** Task instructions **
Render every line of the material below as a numbered list, skipping the blank lines.
----------------------------------------
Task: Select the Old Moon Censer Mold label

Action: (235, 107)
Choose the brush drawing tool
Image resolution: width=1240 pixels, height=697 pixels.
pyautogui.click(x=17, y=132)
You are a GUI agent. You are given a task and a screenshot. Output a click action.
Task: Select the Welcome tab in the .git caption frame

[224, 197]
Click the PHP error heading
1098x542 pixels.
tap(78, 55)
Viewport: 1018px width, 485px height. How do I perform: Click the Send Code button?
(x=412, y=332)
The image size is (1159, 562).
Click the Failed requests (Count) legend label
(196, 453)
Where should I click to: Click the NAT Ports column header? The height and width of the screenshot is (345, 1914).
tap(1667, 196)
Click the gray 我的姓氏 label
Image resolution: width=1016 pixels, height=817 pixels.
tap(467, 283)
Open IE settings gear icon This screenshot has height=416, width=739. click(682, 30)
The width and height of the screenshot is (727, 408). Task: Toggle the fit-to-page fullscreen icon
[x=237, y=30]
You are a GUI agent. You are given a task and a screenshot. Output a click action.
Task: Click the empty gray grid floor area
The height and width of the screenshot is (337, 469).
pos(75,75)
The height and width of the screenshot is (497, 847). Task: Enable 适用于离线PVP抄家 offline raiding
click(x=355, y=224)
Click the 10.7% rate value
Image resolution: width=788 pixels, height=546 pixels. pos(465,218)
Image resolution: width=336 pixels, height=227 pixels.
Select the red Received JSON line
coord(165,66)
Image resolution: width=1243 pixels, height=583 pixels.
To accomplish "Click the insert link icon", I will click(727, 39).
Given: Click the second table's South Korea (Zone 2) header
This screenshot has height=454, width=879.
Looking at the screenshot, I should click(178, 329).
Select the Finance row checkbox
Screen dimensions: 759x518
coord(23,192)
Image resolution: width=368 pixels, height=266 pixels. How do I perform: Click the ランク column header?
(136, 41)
----------------------------------------
** Expected output **
1. Task: Select the Old Moon Censer Mold label
2. Action: (235, 107)
3. Choose the brush drawing tool
4. Image resolution: width=1240 pixels, height=697 pixels.
5. pyautogui.click(x=17, y=132)
6. You are a GUI agent. You are given a task and a screenshot. Output a click action.
7. Task: Select the Welcome tab in the .git caption frame
8. [224, 197]
9. Click the PHP error heading
10. 1098x542 pixels.
11. tap(78, 55)
12. Viewport: 1018px width, 485px height. How do I perform: Click the Send Code button?
13. (x=412, y=332)
14. The image size is (1159, 562).
15. Click the Failed requests (Count) legend label
16. (196, 453)
17. Where should I click to: Click the NAT Ports column header? The height and width of the screenshot is (345, 1914).
18. tap(1667, 196)
19. Click the gray 我的姓氏 label
20. Image resolution: width=1016 pixels, height=817 pixels.
21. tap(467, 283)
22. Open IE settings gear icon This screenshot has height=416, width=739. click(682, 30)
23. The width and height of the screenshot is (727, 408). Task: Toggle the fit-to-page fullscreen icon
24. [x=237, y=30]
25. You are a GUI agent. You are given a task and a screenshot. Output a click action.
26. Task: Click the empty gray grid floor area
27. The height and width of the screenshot is (337, 469).
28. pos(75,75)
29. The height and width of the screenshot is (497, 847). Task: Enable 适用于离线PVP抄家 offline raiding
30. click(x=355, y=224)
31. Click the 10.7% rate value
32. Image resolution: width=788 pixels, height=546 pixels. pos(465,218)
33. Image resolution: width=336 pixels, height=227 pixels.
34. Select the red Received JSON line
35. coord(165,66)
36. Image resolution: width=1243 pixels, height=583 pixels.
37. To accomplish "Click the insert link icon", I will click(727, 39).
38. Given: Click the second table's South Korea (Zone 2) header
39. This screenshot has height=454, width=879.
40. Looking at the screenshot, I should click(178, 329).
41. Select the Finance row checkbox
42. Screen dimensions: 759x518
43. coord(23,192)
44. Image resolution: width=368 pixels, height=266 pixels. How do I perform: Click the ランク column header?
45. (136, 41)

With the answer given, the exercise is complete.